妹は、4年前にアパートを買ったので、姉は頭金の一部に2000ドルを送金した。最近になって、妹は、「自分がどんなにいい暮らしをしているか、別れた夫に見せつけてやりたい」一心で、車を買いたいといいだした。ニューヨーク在住の姉は、車ももっていない。毎週、休みもなしに、スシ・バーでアルバイトしている。
四川省の故郷は車をはしらせる必要もないほどの小さな町だが、車の維持費、ガソリン代、保険、登記、道路の料金と、かなり負担が大きい。
そして、路上試験にパスした妹は、3000元の受験料と、別に試験管に500元の袖の下を渡したとメールでつたえてくる。

 

昨日、姪のミンミンがフォルクスワーゲンの新車に乗って町にやってきました。
ぴかぴかの新車を見たとたん、一万本の矢にむねを射抜かれたような気がしたわ。
みんなにおくれをとっているなんて、いっそ死んでしまったほうがまし!

 

妹は、このメールで姉に借金を申し込む。
彼女は中国の国産車を買うことにひどい劣等感をもっていて――日本やドイツの新車は高すぎるので、せめて韓国のヒュンダイか、アメリカのフォードを買いたいと思いつめる。そのために、姉に送金を依頼する。
姉は断る。すると、妹はとんでもない決心をメールでつたえてくる。

私は、ときどきにやにやしながら読んでいた。

こんな短編ひとつに――毎年、10%の経済成長率という好景気にわき返って、国をあげてのモータリゼーションの波にのみ込まれている中国の姿が浮かびあがってくる。そして、アメリカの華僑たちが中国の同胞に投げかけている、いささか皮肉な視線が感じられる。

「インターネットの呪縛」の原題は、「互聨網之災」である。インターネットという通信手段が、たとえば、ウィキリークスの流している機密文書の「災い」や、どこかの国のハッカーがソニーの膨大な個人情報を盗み出したという「災い」をもたらしていることと、ハ・ジンの短編にあらわれる中国人の姉妹の「災い」は、まったく関係がない。しかし、私は、この姉妹は、まさに私たちとおなじ世界に生きていること、つまり私たちもまた、「互聨網之災」に生きているという思いだった。この短編の中国女性には、まさに今の中国の真面目(しんめんぼく)がある。

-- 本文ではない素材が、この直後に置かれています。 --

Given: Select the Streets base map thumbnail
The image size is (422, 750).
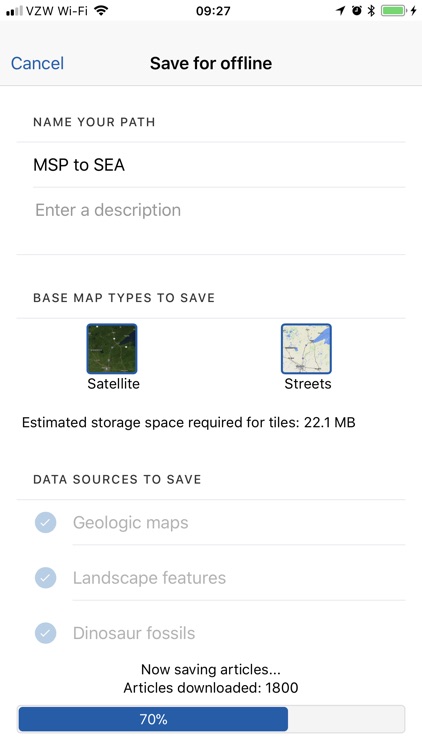Looking at the screenshot, I should coord(306,349).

作家、ハ・ジンの世界は、アメリカ在住の華僑社会を取り上げているのだが、私たちに無縁の世界ではない。

それらが、わたくしたちの心のなかに喚びさます共感のなかには、どこかアジア的な趣があり、私たちはそれを通して、一つの困難な時代の相を見る。

外国の現代作家の作品を読んで、われとわが身の不幸を考えるなどということは、あまり体験しないのだが、私にとってハ・ジンは、私たちもまたおなじ「災い」を経験しつつあることを教えてくれた作家なのだった。